Release Details

LABEL Spinefarm
RELEASED ON 3/22/2004




Lowemotor Corporation

Saturnalia

6.3
posted on 7/2004   By: Dave Pirtle

OK, I’ve been putting this off long enough. So now I have shut off the TV, cracked a beer, and will do my best to complete the task before me.

After repeated listening to Saturnalia, I have yet to feel a damn thing: no joy, no loathing, nothing. I guess I can say its in the vein of Babylon Whores and HIM with a slight punk rock edge, which brought to mind bands like Betty Blowtorch, Halfcocked, and Fabulous Disaster. Oh yeah, did I mention the lead vocalist is female? Frontwoman/bandleader Claudia Carnal is more than up to the task, but like many female vocalists, her range is limited. Still, you can’t help but get a slight tingling in your crotch when she croons “You want to see me posing for you dirty/You want to hear my high heels knocking the ground/You want to see me shaking my ass just to fulfill your fantasy” on disc opener “Flyin’ G”, followed by the chorus line “For my own delight, my crotch makes you mesmerized”. Wow. So, from the outset, you might expect a slutty, trashy rock/metal record, right?
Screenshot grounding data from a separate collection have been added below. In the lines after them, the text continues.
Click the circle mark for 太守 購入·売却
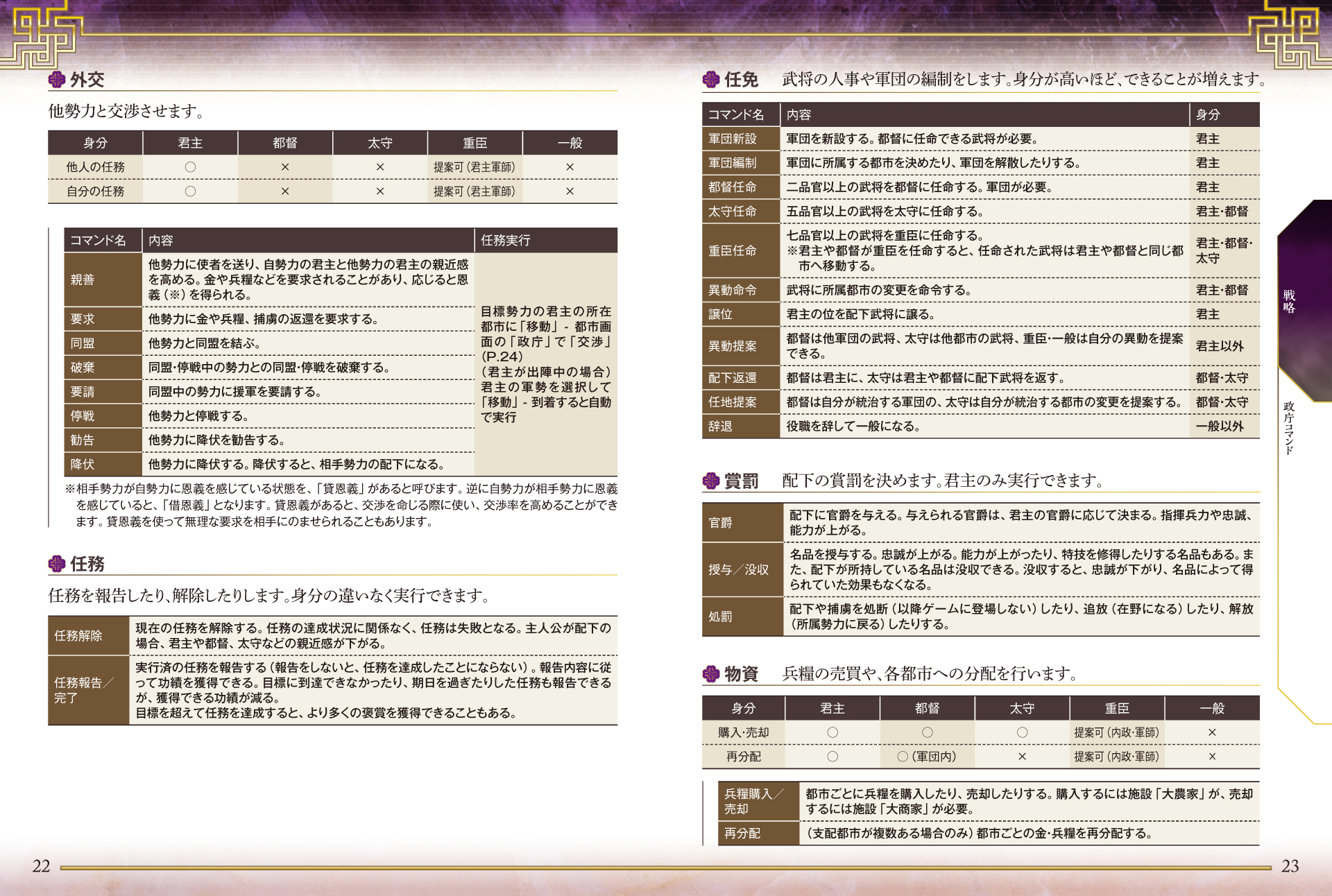This screenshot has height=896, width=1332. tap(1022, 732)
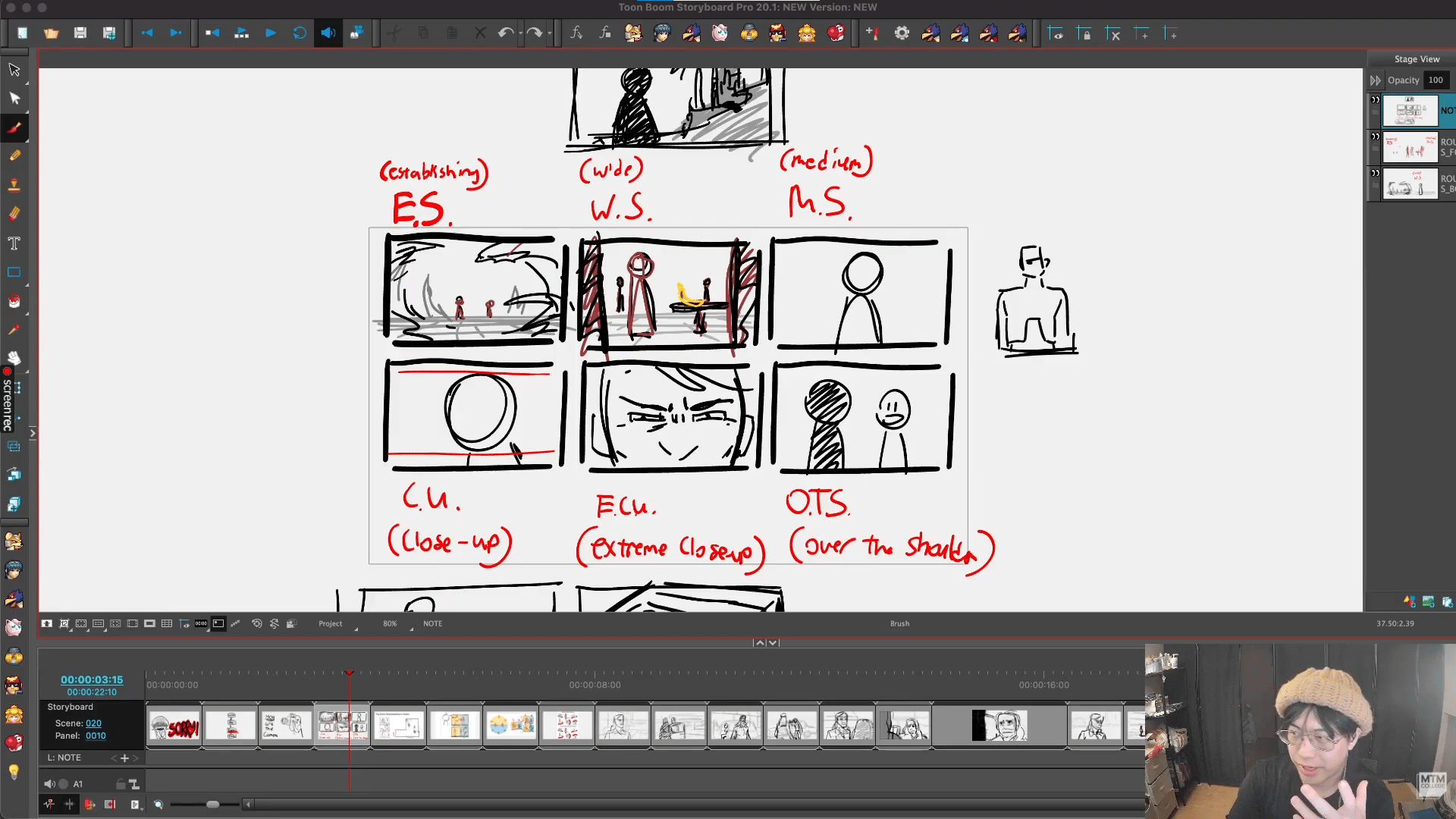Select the Rectangle shape tool

[x=14, y=272]
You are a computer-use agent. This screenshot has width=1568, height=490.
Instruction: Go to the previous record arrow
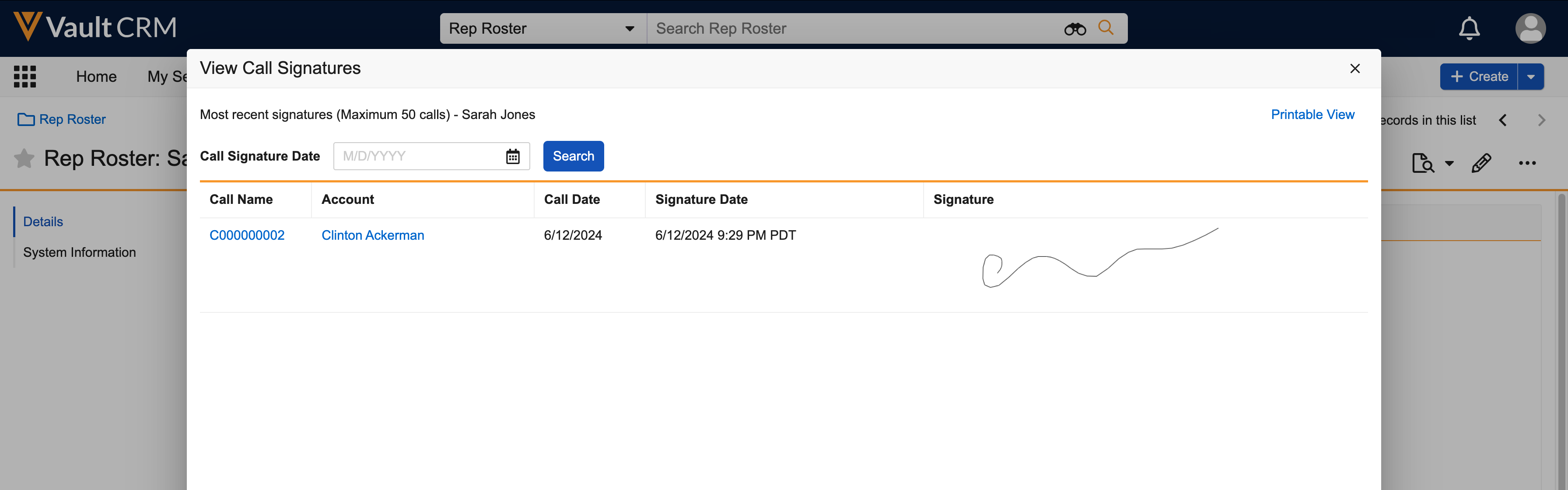coord(1502,120)
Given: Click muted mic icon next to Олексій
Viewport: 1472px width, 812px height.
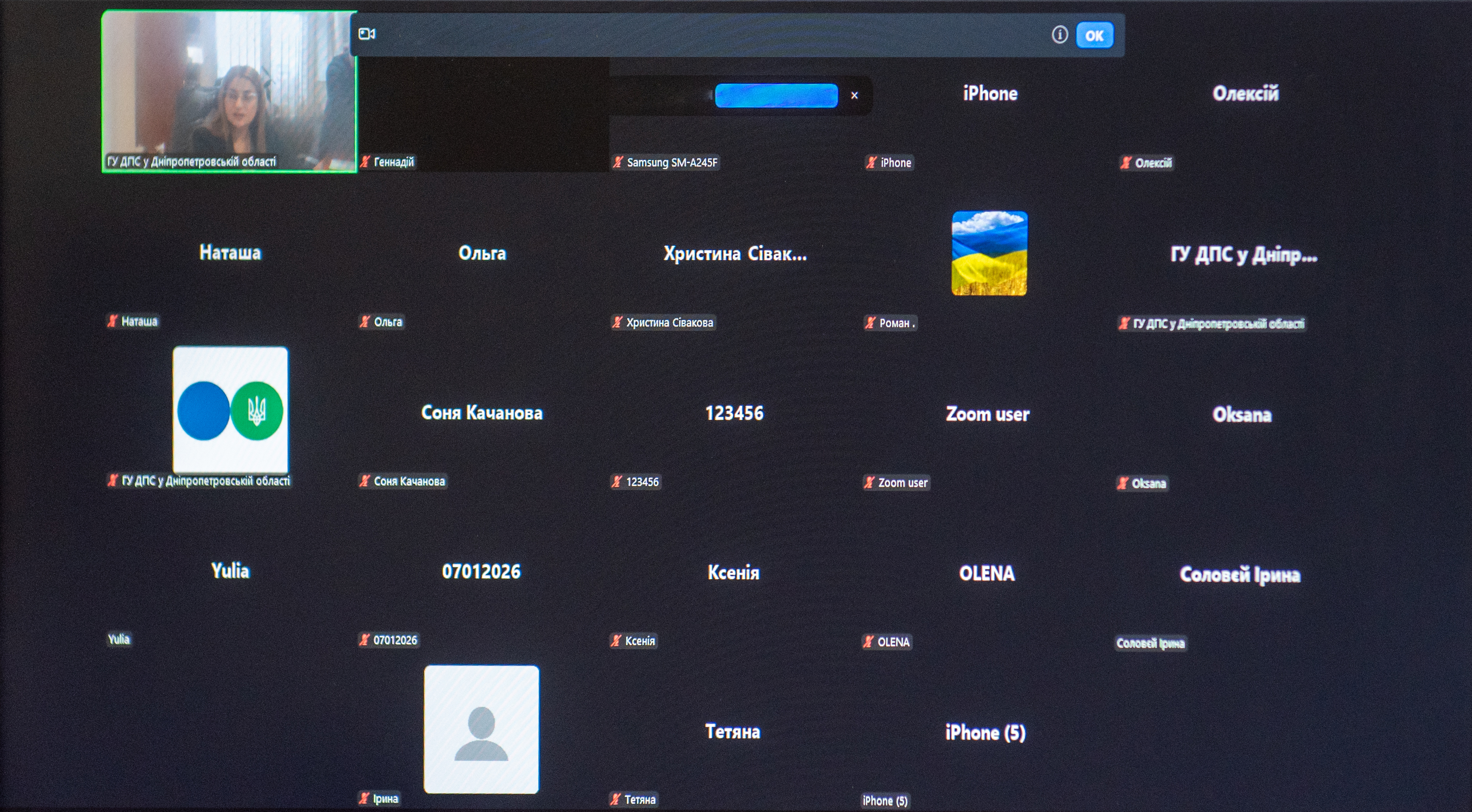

Wrong! Well, not entirely. Apparently, this is a concept album based on the ancient Roman winter solstice celebration that gave this album its name, a holiday of “merry-making, sloth, gluttony, and fornication”, and role-reversal between masters and servants, parents and children. Sounds like a great time, eh? But damn, that’s a pretty obscure topic for this or most any genre. So, we get songs here telling of times and people during this festival, like the unchaste “Gibson Girl” and “The Fool”.

I don’t really feel like getting into lyrical content much beyond what’s been said already, so lets look at the music a little more. I’m hearing elements of rock, punk, prog, and goth here. We’ve got melancholy in “Saturnalia”, up-tempo rock in “Flyin’ G”, multiple changes in “Child of Lies”, the punk-with-keyboard sound of “Love”, and the epic “The Lowest of the Low”, which features some killer guitar work, but also a 2+ minute break of silence in the middle. I guess it’s supposed to be a fake ending to the album, but it comes back in with more soloing over the rhythm.

If you’ve got a thing for fem-fronted goth-tinged metal, definitely pick this one up. If you’re into concept albums, give it a try. If you like chicks singing about sex and sin, go for it. Hell, even you history buffs may take a liking to it. Most of the metal crowd, though, can ignore this album and it won’t affect their lives one bit. But like I said in the beginning, I can’t say this album is good or bad, because I’m just not feeling a damn thing either way.